Remember you will have to live with your decisions forever. If you are hard on your ex partner in divorce, all the money in the world won't stop your conscious coming to call one day. If you are fair, then you will be emotionally free to move on and are highly likely to feel more positive in the years following.

Get used to uncomfortable conversations. Communication is the key to divorcing well. Take time to consider what you'd prefer but do discuss options, try not to be fixed or rigid in your mindset. Keep communication civil and maintain an open mind.


That said, don't be bullied.

Unless both of you are happy with the arrangements of your divorce then it may cause other problems in years to come with co-parenting for example. Standing up now for what is right or what you need, may be the best decision for a more peaceful life going forward. Being firm is actually more fair in the long term.


Enter the lawyers.

Here is something every divorcing party needs to hear. Your lawyer will write letters on your behalf without emotion, this is their job. They deal in fact and only fact. This can be tough to receive and can cause utter carnage even in potentially amicable divorces.

I'm not going to say that lawyers cause upset purposely but not all offices are the same, some like fees and getting fees is easy with a few grenade drops early in the process. Instruct your law firm to be who you want to be. Be strong enough to say 'no', that sounds too harsh or 'I'd like that to be more considerate of feelings'.

Don't use instructing a law firm as a weapon.

If all goes to plan and you divorce well, your law firm should be writing up your wishes into orders. If you threaten that you are 'going to get a solicitor' then expect the carnage I explained above when the letters start to flow.

You will end up with egg on your face as the only winner in a married couple arguing is a lawyer and it's sure to cost you a fortune.


It's a marathon, not a sprint.

You may read about quick divorces - and yes you can file quickly, particularly now no reason divorces are in play. But behind the paper are the logistics of two people who may need to move home, adjust their parenting aspirations or emotionally become accustomed to new beginnings.


It's all in the planning.

Anything in life that 'pulls off' well has been planned to perfection.

Be open and honest from the beginning, be clear and plan everything in incredible detail. It's OK that you may need an interim plan, the finances particularly can take some time to work out and you may want to see how 50/50 parenting goes before you fully decide what is best but keep communicating and keep building the plan until you are ready.

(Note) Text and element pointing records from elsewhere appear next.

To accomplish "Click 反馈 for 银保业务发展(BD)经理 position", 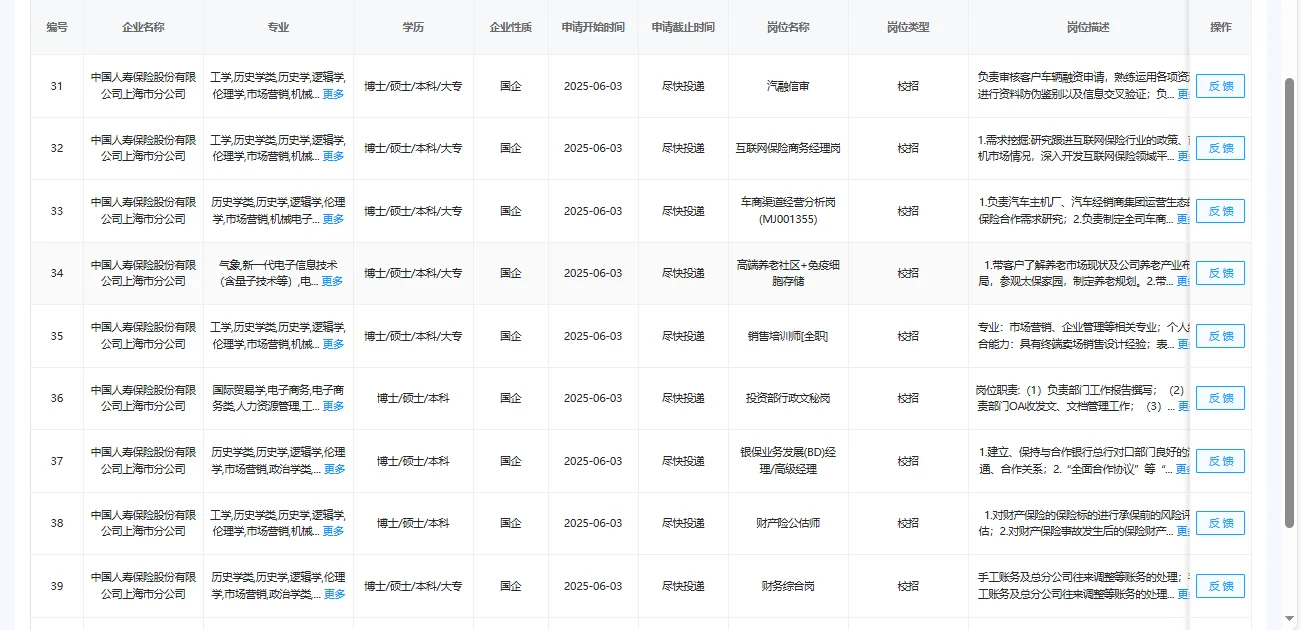I will [x=1219, y=461].
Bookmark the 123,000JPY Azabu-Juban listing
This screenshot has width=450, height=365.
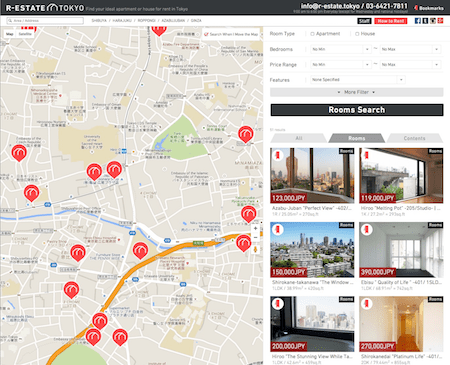click(x=277, y=155)
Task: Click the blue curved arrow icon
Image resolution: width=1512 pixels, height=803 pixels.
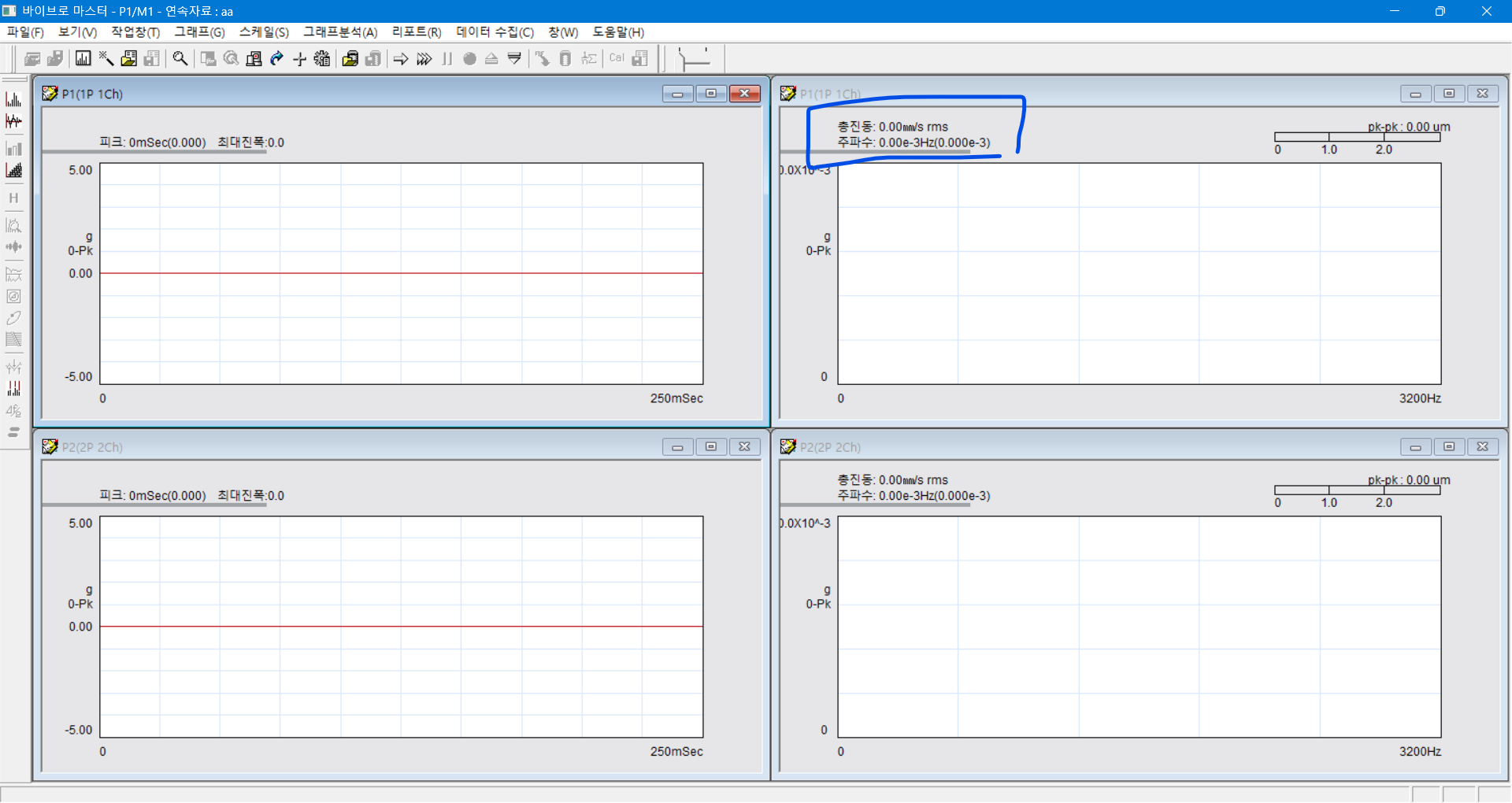Action: click(x=276, y=59)
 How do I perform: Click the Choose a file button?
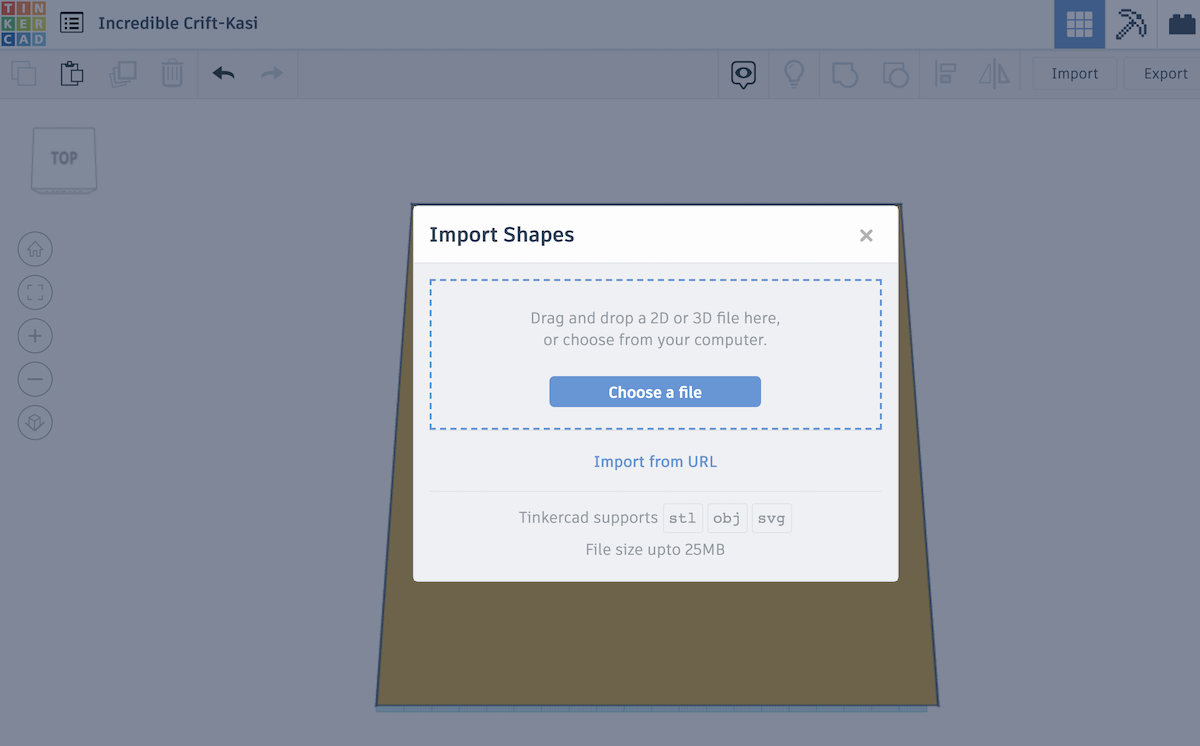click(655, 391)
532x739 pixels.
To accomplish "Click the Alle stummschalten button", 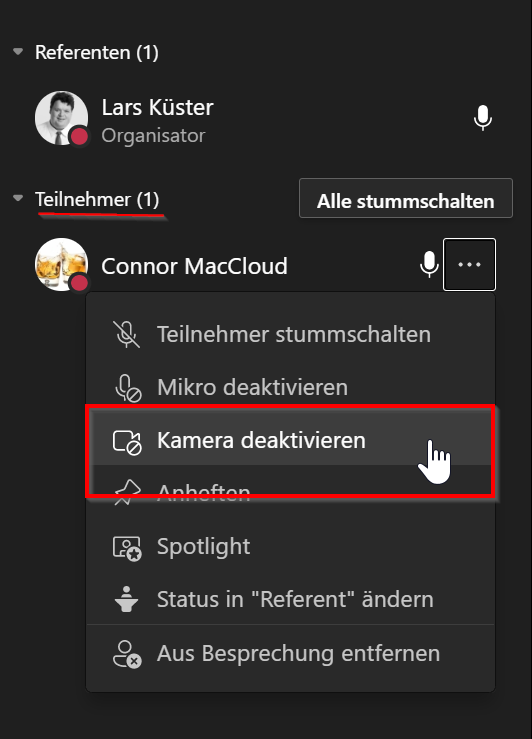I will pyautogui.click(x=406, y=198).
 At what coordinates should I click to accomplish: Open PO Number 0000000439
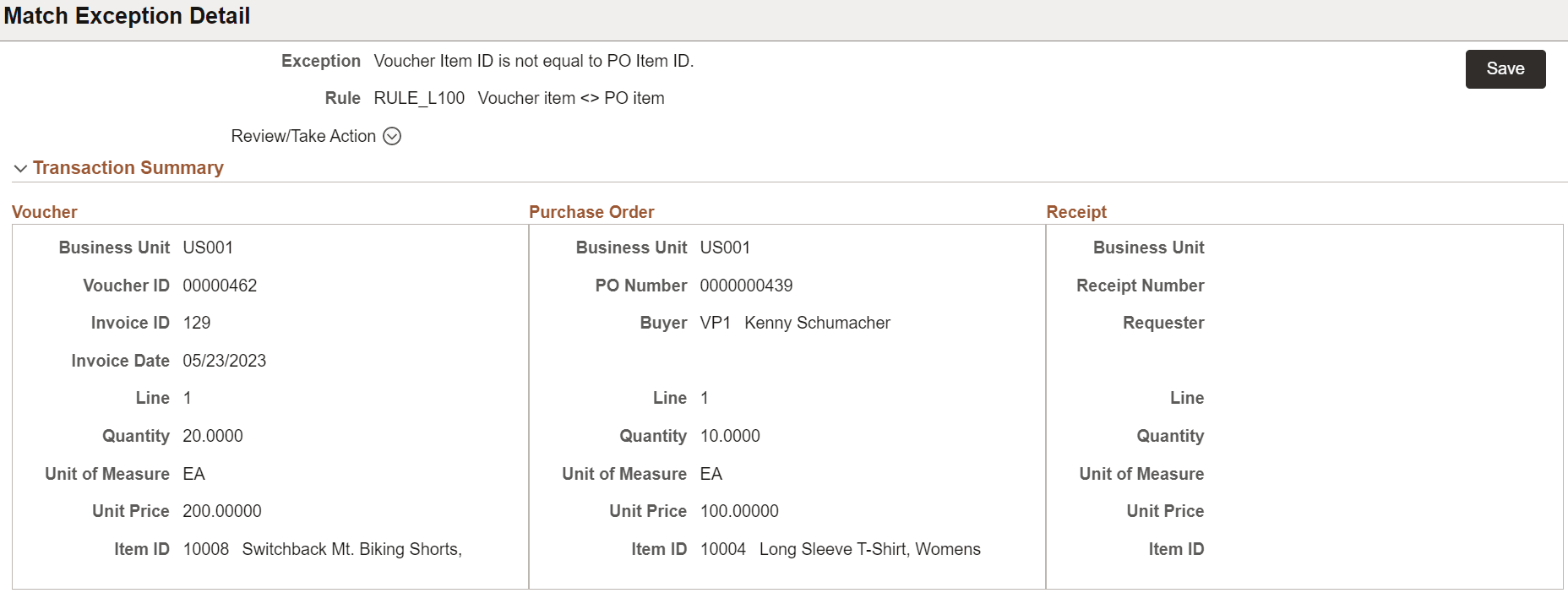pos(746,286)
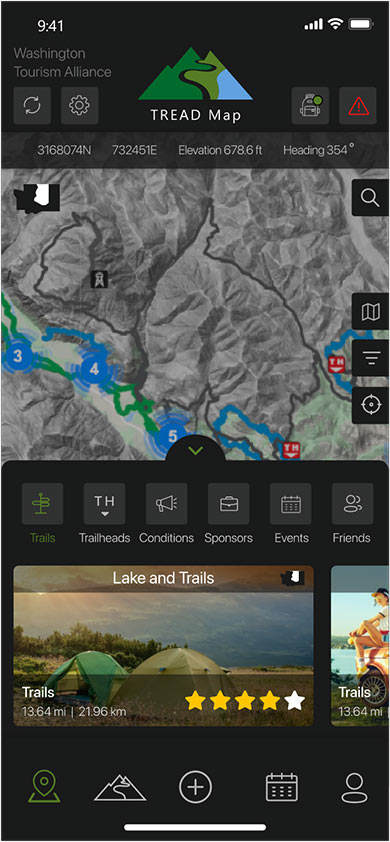Collapse the bottom panel with green chevron
The width and height of the screenshot is (390, 842).
196,450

Plan your future relationship.

You may have young children or they may have flown the nest but don't forget you may have to perform 'public duty' with your ex sometime in the future. Your children may need you to work together or your adult children may want you to be civil at their weddings for example. Take some time to consider what kind of relationship you want in the future and hold that is the finest regard in all the decisions that you make.